Blog Post

Azure High Performance Computing (HPC) Blog
10 MIN READ

Performance and Scalability of Azure HBv5-series Virtual Machines

jvenkatesh's avatar
jvenkatesh
Icon for Microsoft rankMicrosoft
Nov 05, 2025

Article contributed by Amirreza Rastegari, Sai Kovouri, Zehra Naz, Michael Cui, Yifan Zhang, Neeva Sethi, Evan Burness, Jyothi Venkatesh, Joe Greenseid, Rob Walsh, Malcolm Doster, Chloe Gura, Jeff Yang

Azure HBv5-series virtual machines (VMs) for CPU-based high performance computing (HPC) are now Generally Available. This blog provides in-depth information about the technical underpinnings, performance, cost, and management implications of these HPC-optimized VMs.

Azure HBv5 VM bring leadership levels of performance, cost optimization, and server (VM) consolidation for a variety of workloads driven by memory performance, such as computational fluid dynamics, weather simulation, geoscience simulations, and finite element analysis. For these applications and compared to HBv4 VMs, previously the highest performance offering for these workloads, HBv5 provides up to :

  • 5x higher performance for CFD workloads with 43% lower costs
  • 3.2x higher performance for weather simulation with 16% lower costs
  • 2.8x higher performance for geoscience workloads at the same costs

HBv5-series Technical Overview & VM Sizes

Each HBv5 VMs features several new technologies for HPC customers, including:

  • Up to 6.6 TB/s of memory bandwidth (STREAM TRIAD) and 432 GB memory capacity
  • Up to 368 physical cores per VM (user configurable) with custom AMD EPYC CPUs, Zen4 microarchitecture (SMT disabled)
  • Base clock of 3.5 GHz (~1 GHz higher than other 96-core EPYC CPUs), and Boost clock of 4 GHz across all cores
  • 800 Gb/s NVIDIA Quantum-2 InfiniBand (4 x 200 Gb/s CX-7) (~2x higher HBv4 VMs)
  • 180 Gb/s Azure Accelerated Networking (~2.2 higher than HBv4 VMs)
  • 15 TB local NVMe SSD with up to 50 GB/s (read) and 30 GB/s (write) of bandwidth (~4x higher than HBv4 VMs)

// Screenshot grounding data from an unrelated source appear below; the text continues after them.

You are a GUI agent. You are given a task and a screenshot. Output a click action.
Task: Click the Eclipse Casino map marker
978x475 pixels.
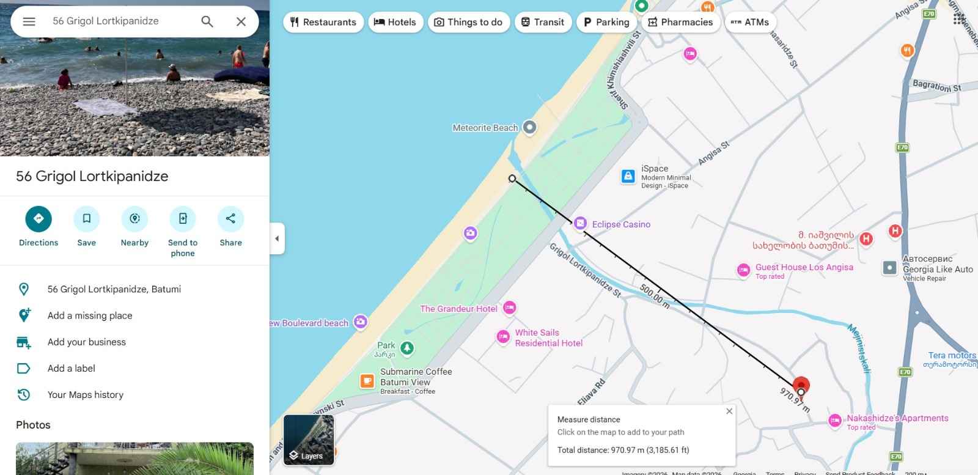pos(581,224)
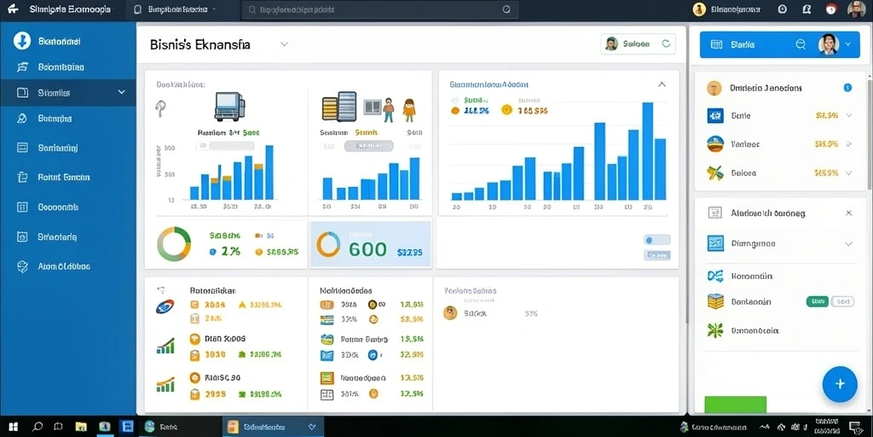Click the green-orange donut chart
Viewport: 873px width, 437px height.
tap(174, 244)
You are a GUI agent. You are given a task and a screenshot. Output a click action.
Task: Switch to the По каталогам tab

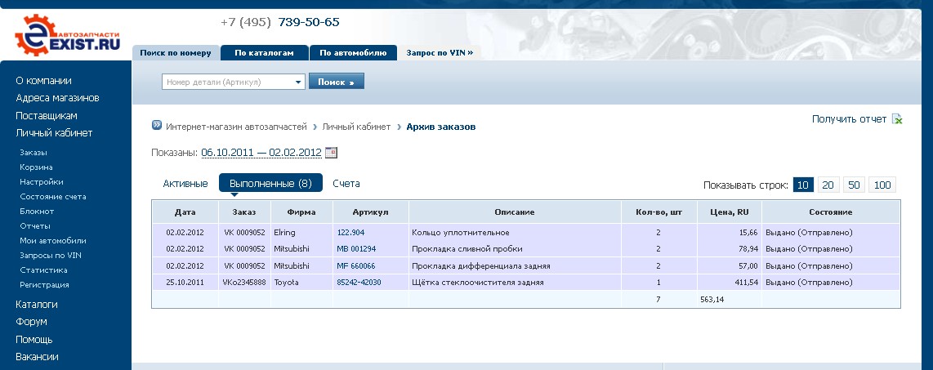(264, 53)
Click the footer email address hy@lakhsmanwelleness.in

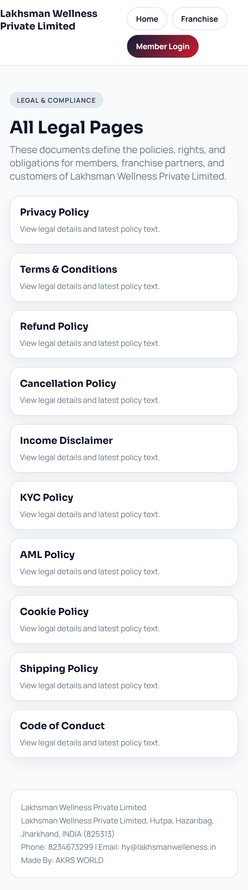coord(168,847)
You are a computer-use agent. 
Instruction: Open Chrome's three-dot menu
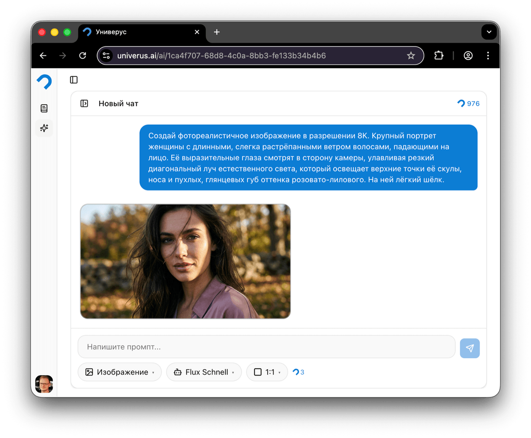(488, 55)
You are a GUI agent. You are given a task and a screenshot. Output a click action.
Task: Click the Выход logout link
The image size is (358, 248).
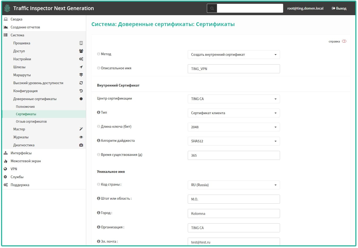(x=339, y=8)
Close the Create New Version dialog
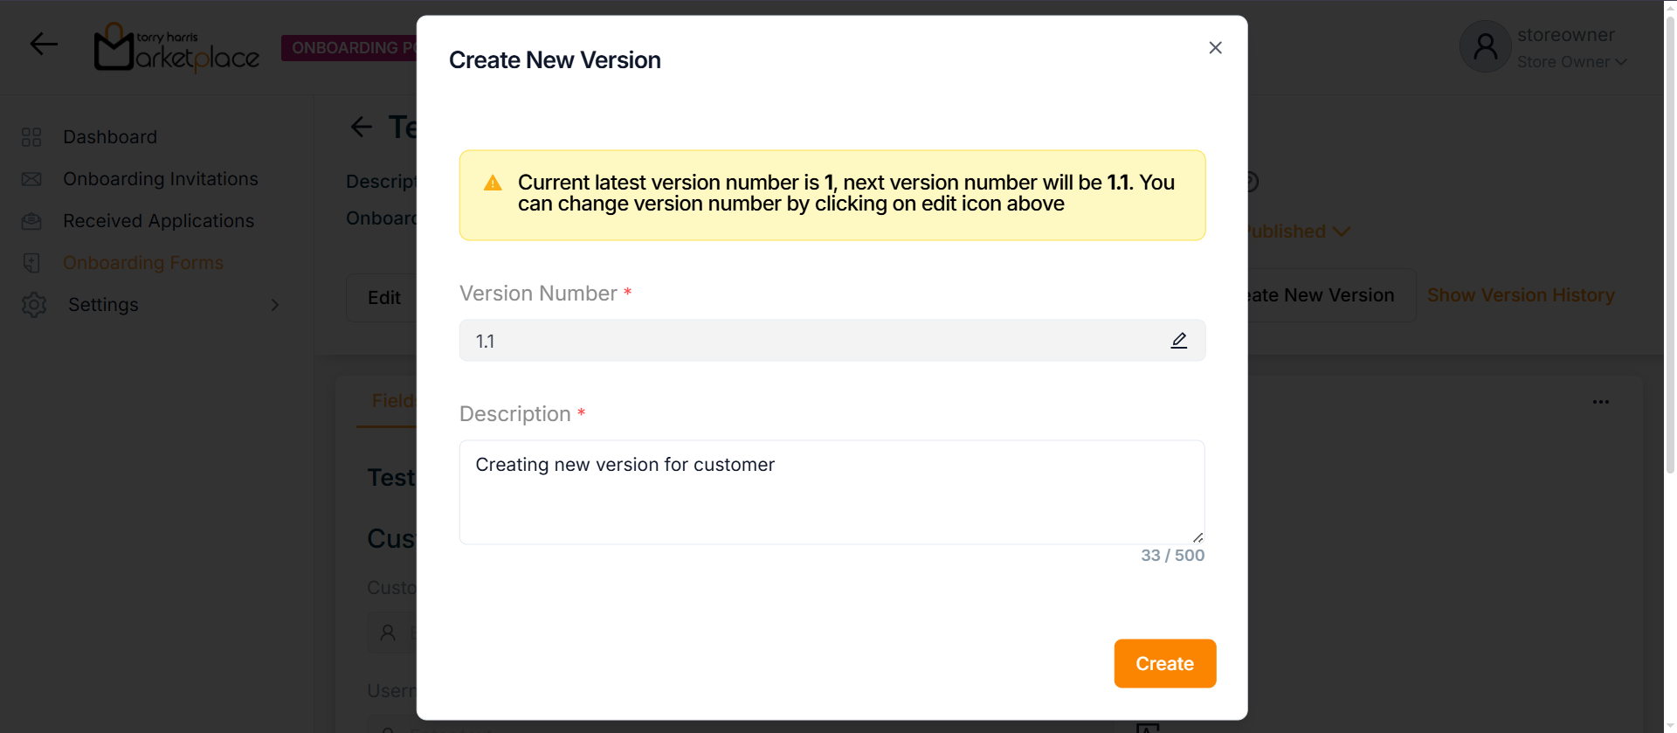The width and height of the screenshot is (1677, 733). (x=1215, y=48)
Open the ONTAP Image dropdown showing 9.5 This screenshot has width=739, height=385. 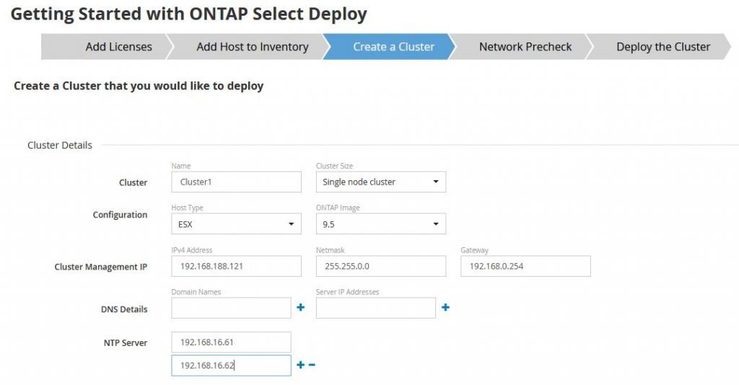coord(381,224)
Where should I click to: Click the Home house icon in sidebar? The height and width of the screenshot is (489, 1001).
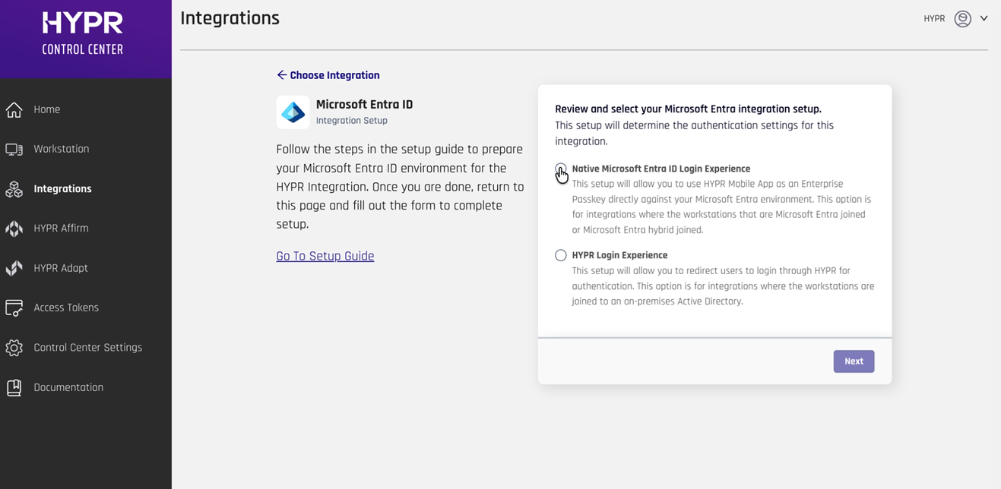point(14,109)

The highlight feature of HBv5 VMs is their use of high-bandwidth memory (HBM). HBv5 VMs utilize a custom AMD CPU that increases memory bandwidth by ~9x v. dual-socket 4th Gen EPYC (Zen4, “Genoa”) server platforms, and ~7x v. dual-socket EPYC (Zen5, “Turin”) server platforms, respectively. HBv5 delivers similar levels of memory bandwidth improvement compared to the highest end alternatives from the Intel Xeon and ARM CPU ecosystems.

HBv5-series VMs are available in the following sizes with specifications as shown below. Just like existing H-series VMs, HBv5-series includes constrained cores VM sizes, enabling customers to optimize their VM dimensions for a variety of scenarios:

  • ISV licensing constraining a job to a targeted number of cores
  • Maximum-performance-per-VM or maximum performance per core
  • Minimum RAM/core (1.2 GB, suitable for strong scaling workloads) to maximum memory per core (9 GB, suitable for large datasets and weak scaling workloads 

 Table 1: Technical specifications of HBv5-series VMs

 

Note: Maximum clock frequencies (FMAX) are based product specifications of the AMD EPYC 9V64H processor. Experienced clock frequencies by a customer are a function of a variety of factors, including but not limited to the arithmetic intensity (SIMD) and parallelism of an application.

For more information see official documentation for HBv5-series VMs

Microbenchmark Performance

This section focuses on microbenchmarks that characterize performance of the memory subsystem, compute capabilities, and InfiniBand network of HBv5 VMs.

Memory & Compute Performance

To capture synthetic performance, we ran the following industry standard benchmarks:

 

Absolute results and comparisons to HBv4 VMs are shown in Table 2, below:

Table 2: Results of HBv5 running the STREAM, HPCG, and HPL benchmarks.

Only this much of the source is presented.